The paper explains the ERA’s views on Brexit, the popular term used for the UK vote on June 23, 2016, to leave the European Union, and calls for the EU and UK to reach a wide-reaching aviation agreement at least 12 months before the deadline for negotiation ends in March 2019. The UK-based association said it designed the paper to “assist policymakers and those involved in the negotiations regarding the future aviation arrangements between the EU and the UK.”
“Europe has one of the most liberal and effective air transport markets in the world…facilitated by the deregulation of the industry,” said the ERA in a statement. The paper makes three core recommendations that the association believes would “maintain a healthy, well-connected European aviation industry.”
First, it calls for an EU-UK bilateral agreement “comprehensively guided by the spirit of EU Regulation 1008/2008.” This, it said, will minimize service disruption. Second, it suggests that authorities should pay particular attention in the bilateral agreement to protecting four key principles enshrined in 1008/2008: namely, the conditions for granting an operating license, the requirements to obtain an air operator's certificate (AOC), the provision on leasing and the provision of intra-community air services.

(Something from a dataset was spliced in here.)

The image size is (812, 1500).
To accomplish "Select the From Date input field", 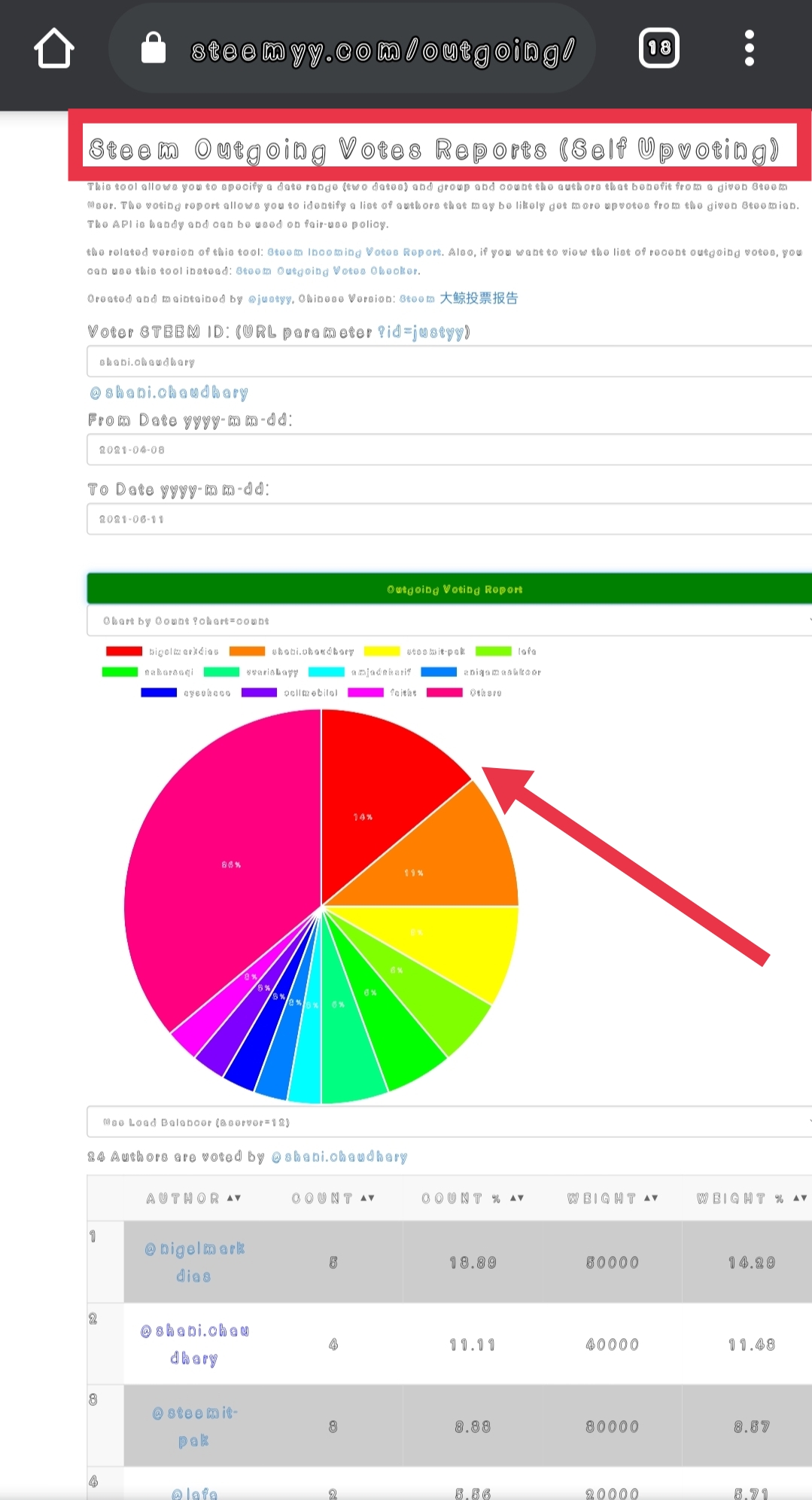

Third, the ERA would like to see the continued application of European Aviation Safety Agency regulatory standards to UK operators and “undertakings” to support common safety compliance and a competitive, harmonized supply chain for aircraft parts and materials across the wider European region.
“ERA’s position is focused on ensuring open and free traffic rights for all EU and UK carriers between the EU and the UK,” said the association's manager for policy and technical matters, Caroline O'Sullivan. “ERA is also focusing on ensuring that EASA regulations continue to apply to the UK carriers and that the EU and UK carriers can continue to freely lease aircraft to each other without prior approval.”

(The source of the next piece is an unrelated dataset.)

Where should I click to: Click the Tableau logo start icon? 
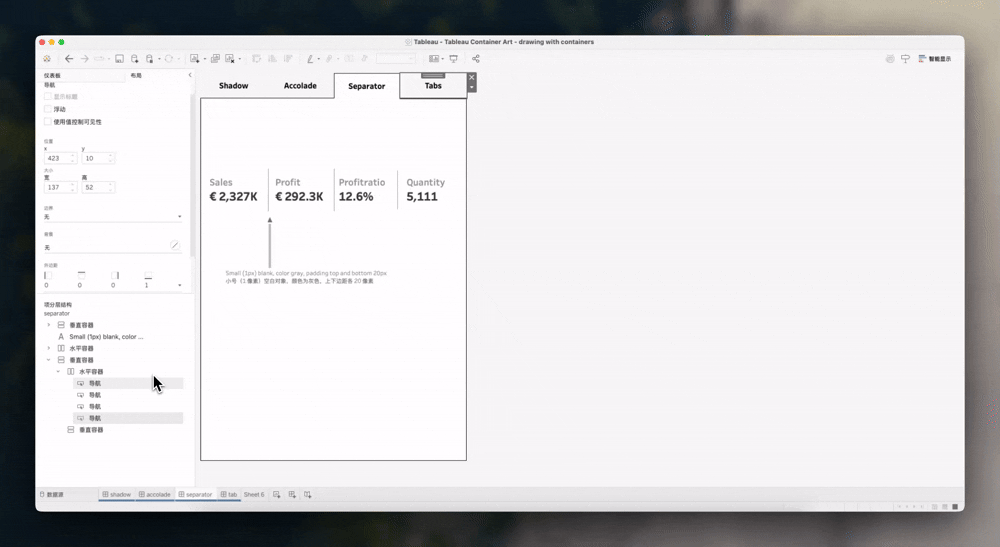[x=47, y=59]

The ERA paper warns that the absence of an agreement would mean traffic rights between the EU and the UK would lapse, “leaving uncertainty for businesses, consumers and aviation on the future of air services between the EU and the UK.”
“If there is no legal foundation established to underpin traffic rights…by March 2018, European flight operations will face paralysis,” it concluded.
The association is in the process of appointing a new director general and will hold its annual General Assembly in Athens, Greece, from October 17 to 19.